=== GEGEBENER TEXT ===
Durch eine gemeinsame Verwaltungsvorschrift aller Staatsministerien werden für Beschränkte Ausschreibungen und Freihändige Vergaben folgende Schwellenwerte festgesetzt:

– Für die Vergabe von Bauleistungen: 1 Mio. € für beschränkte Ausschreibungen und 100.000 € für freihändige Vergaben (die Grenze liegt sonst bei 25.000 Euro).
– Für Dienst- und Lieferleistungen gilt der Schwellenwert 100.000 € für freihändige Vergaben und beschränkte Ausschreibungen (Grenzwert liegt sonst bei 13.000 Euro).

Das heißt, die Vergabestellen im Freistaat Sachsen können Aufträge im Wege einer beschränkten Ausschreibung oder freihändig vergeben, sind also unterhalb der genannten Schwellenwerte nicht mehr verpflichtet, öffentlich auszuschreiben. Gleichwohl bleiben die öffentlichen Auftraggeber wie bisher verpflichtet, auf fairen Wettbewerb durch Wechsel der Auftragnehmer zu achten. Auf die Einholung von Vergleichsangeboten darf auch künftig nur im Ausnahmefall verzichtet werden. Neu ist, dass die nach dieser Verwaltungsvorschrift vergebenen Aufträge zukünftig veröffentlicht werden sollen.

Die Verwaltungsvorschrift empfiehlt, dass auch kommunale Auftraggeber diese Lockerungen anwenden.

Die Erleichterungen gelten bis 31.12.2010.
Die Verwaltungsvorschrift tritt am Tag nach der Veröffentlichung im Sächsischen Amtsblatt in Kraft, voraussichtlich am 27. 02.

=== AUFGABE A ===
Formatiere in den Zeilen der Daten unten alles von der Zeile mit "The width and height of the screenshot is (870, 520)." bis hinunter zur Zeile mit "pyautogui.click(x=266, y=58)" als JSON-Liste von Zeichenketten, eine pro Zeile und ohne Leerzeilen. Lass die Bilder in der Antwort weg.

=== VORLIEGENDE DATEN ===
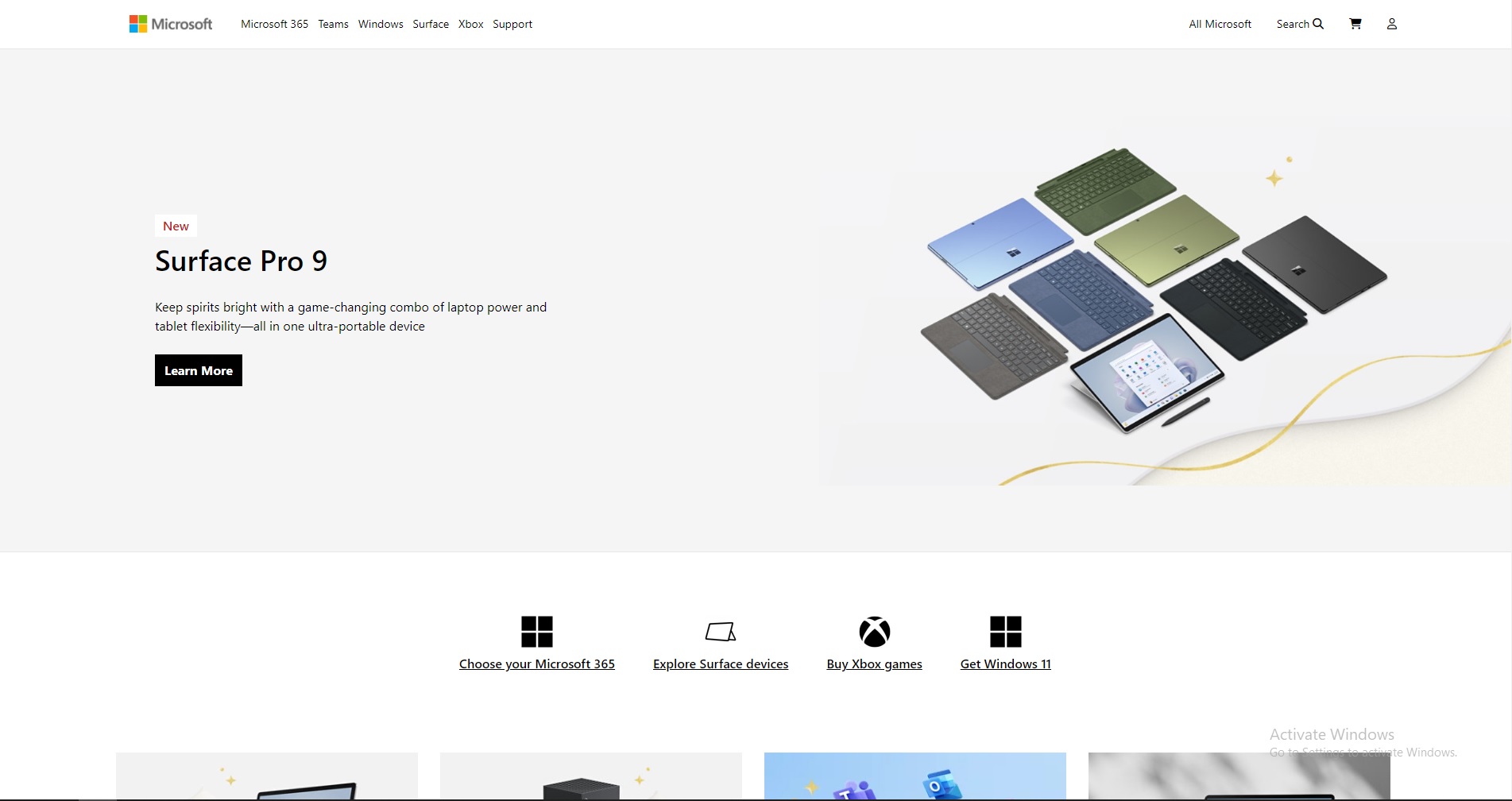1512x801 pixels.
Task: Expand the All Microsoft menu
Action: [x=1220, y=23]
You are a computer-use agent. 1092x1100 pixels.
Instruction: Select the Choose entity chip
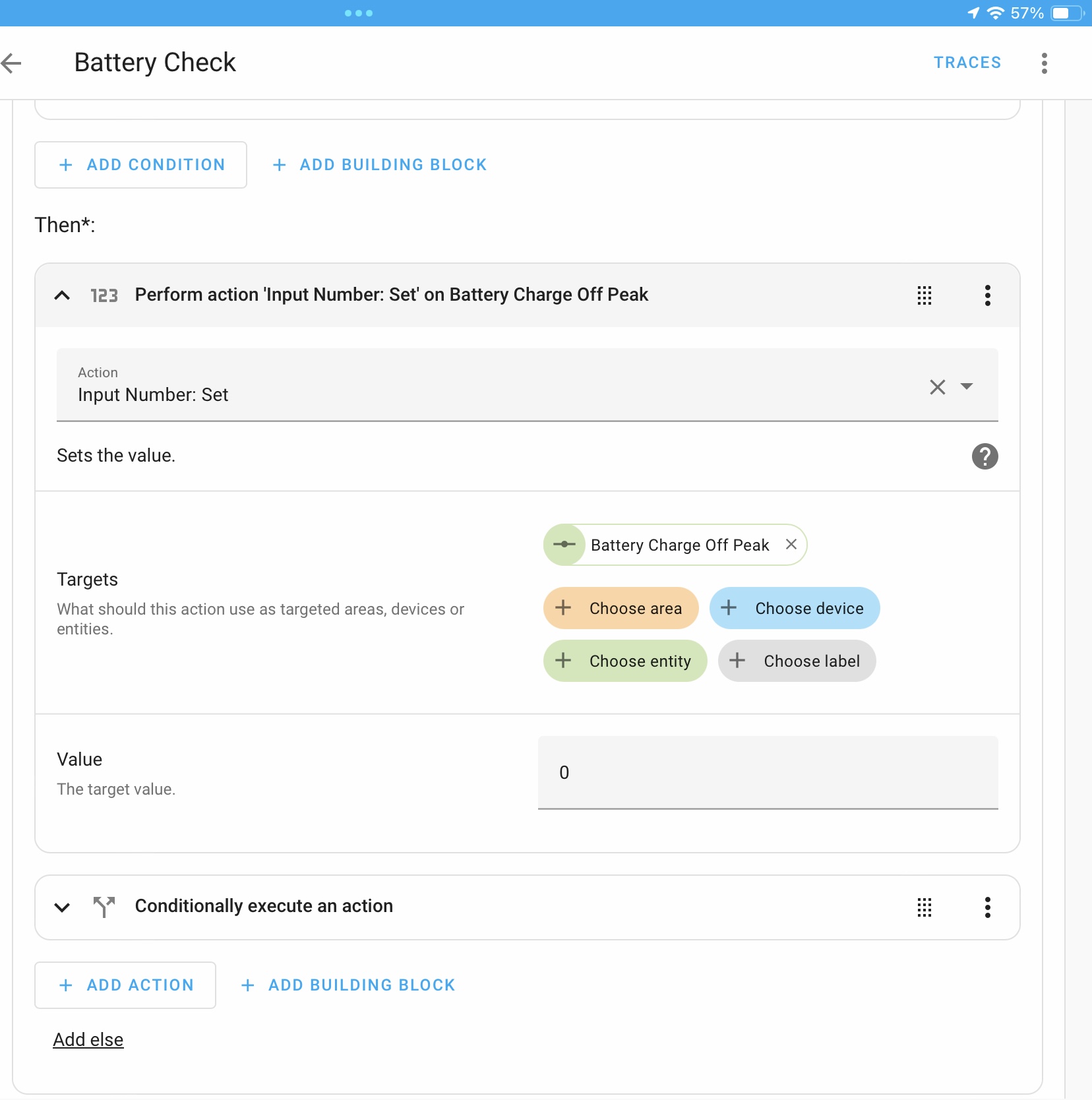624,661
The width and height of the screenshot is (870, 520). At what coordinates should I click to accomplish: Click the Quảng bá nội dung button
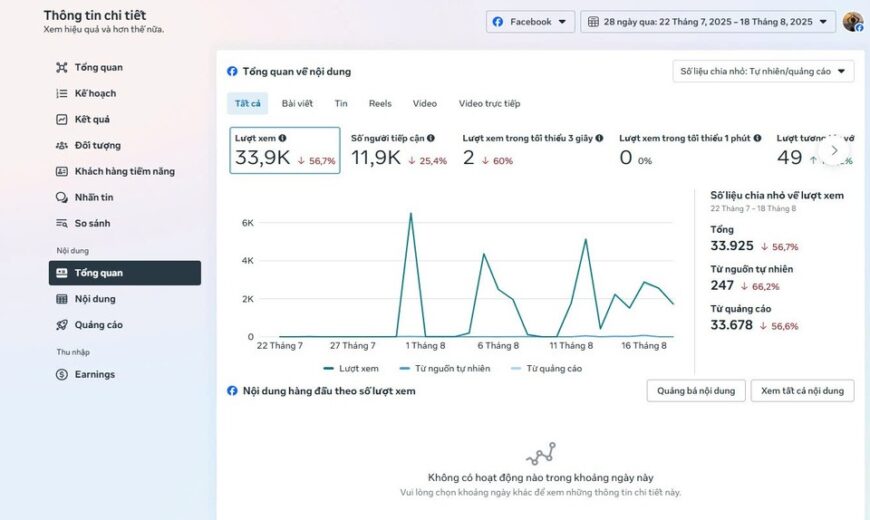696,391
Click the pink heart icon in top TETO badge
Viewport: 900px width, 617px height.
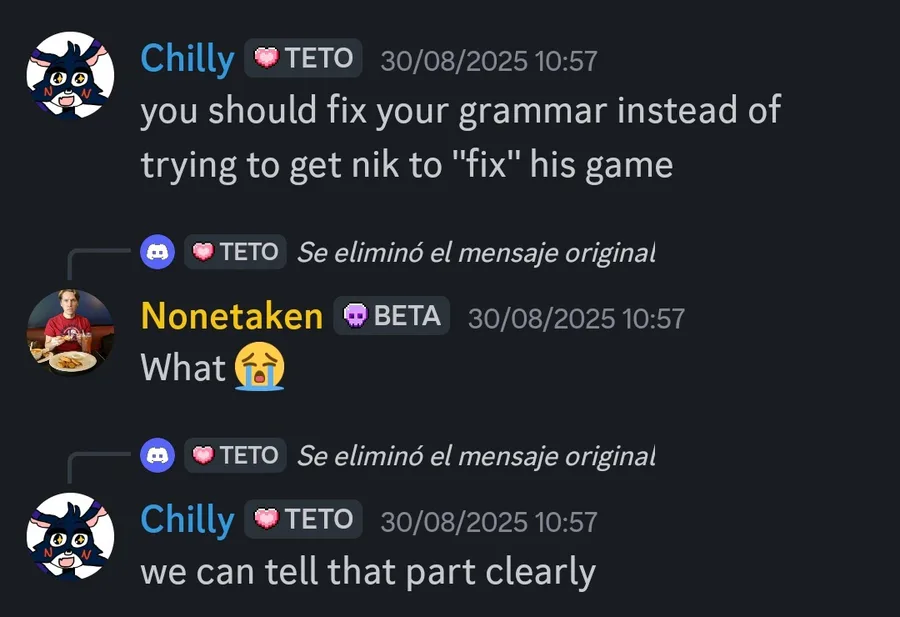pyautogui.click(x=266, y=58)
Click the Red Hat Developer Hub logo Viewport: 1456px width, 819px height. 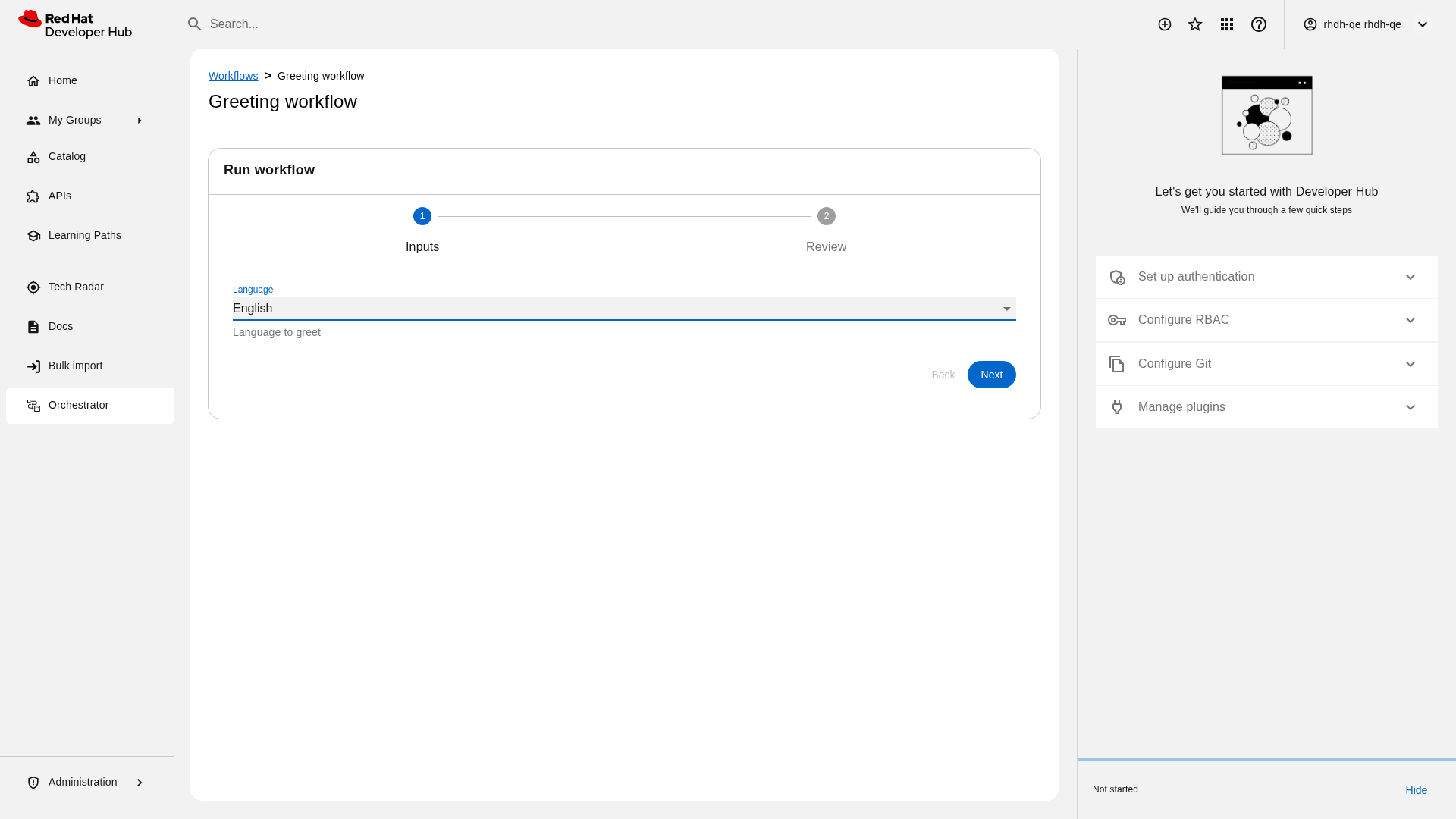pyautogui.click(x=75, y=24)
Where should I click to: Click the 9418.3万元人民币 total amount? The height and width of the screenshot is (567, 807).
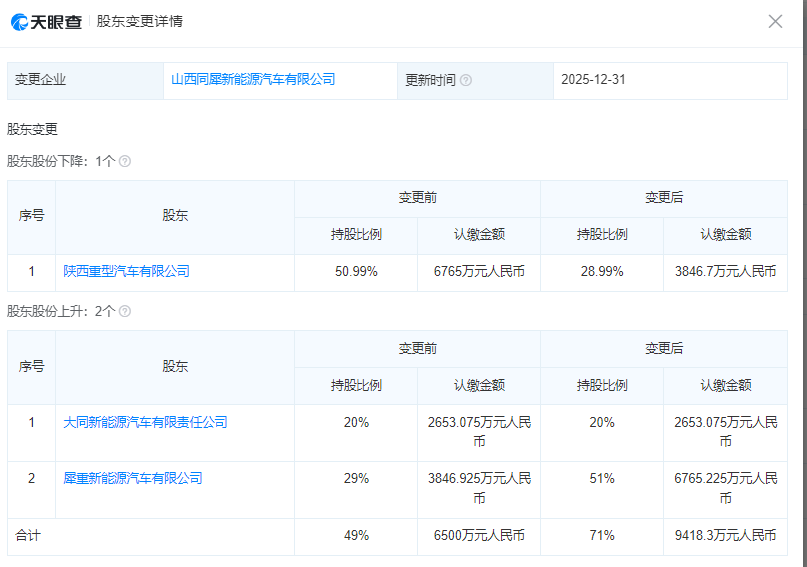coord(725,535)
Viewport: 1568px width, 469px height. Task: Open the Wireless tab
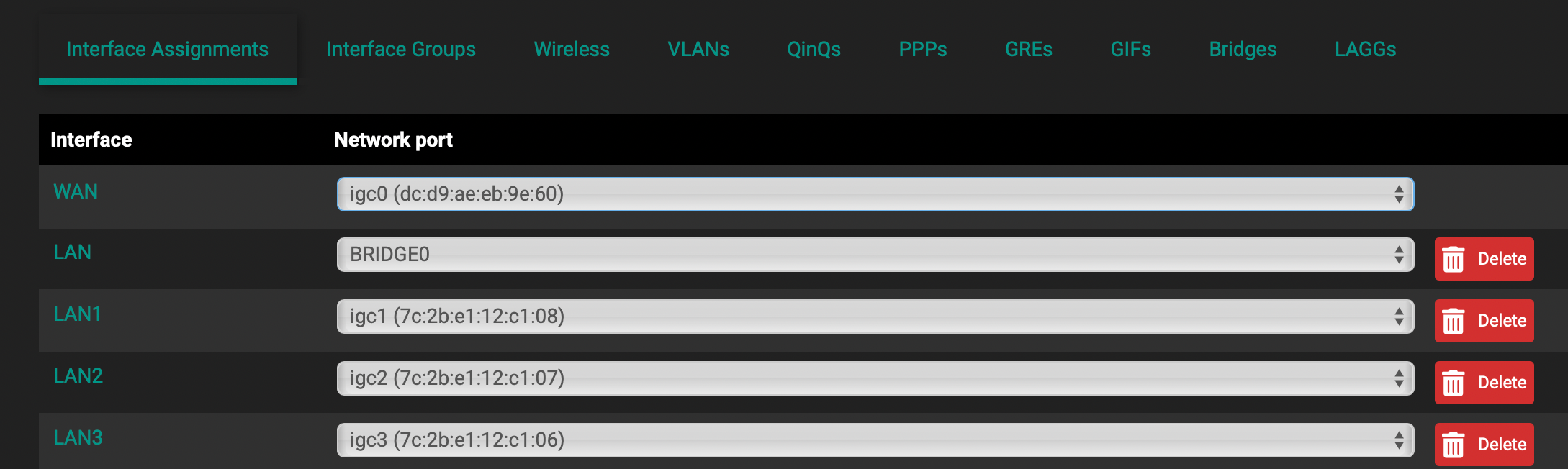click(x=572, y=49)
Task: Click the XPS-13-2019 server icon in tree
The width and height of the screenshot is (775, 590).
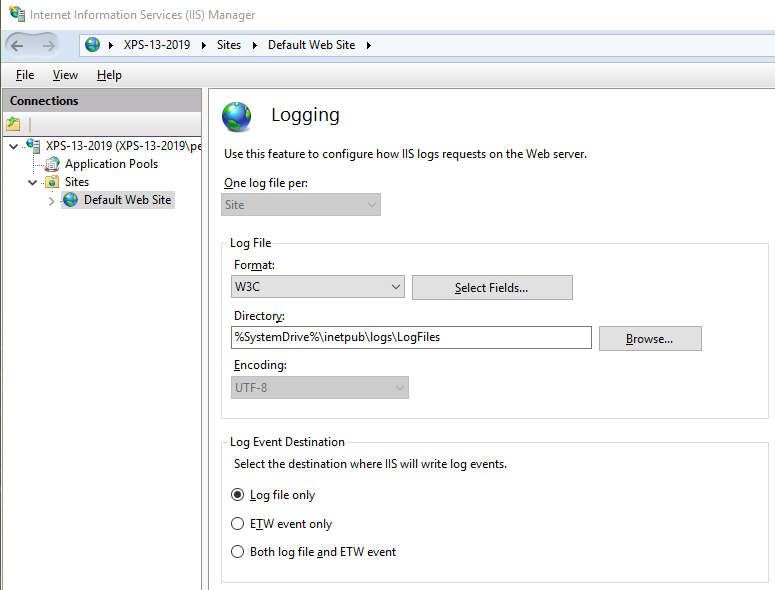Action: point(33,146)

=== AUFGABE B ===
Beantworte die folgenden Fragen zum Text über die Vergabe-Schwellenwerte in Sachsen.
(i) Welcher Schwellenwert gilt bei Bauleistungen für beschränkte Ausschreibungen?
(ii) Bis zu welchem Datum gelten die Erleichterungen?
(iii) In welchem Blatt muss die Verwaltungsvorschrift veröffentlicht werden, damit sie in Kraft tritt?

=== LÖSUNG A ===
[
  "The width and height of the screenshot is (870, 520). At what coordinates should I click to accomplish: Click the Quảng bá nội dung button",
  "696,391",
  "Click the pink heart icon in top TETO badge",
  "Viewport: 900px width, 617px height.",
  "pyautogui.click(x=266, y=58)"
]

=== LÖSUNG B ===
(i) 1 Mio. €
(ii) Bis 31.12.2010
(iii) Im Sächsischen Amtsblatt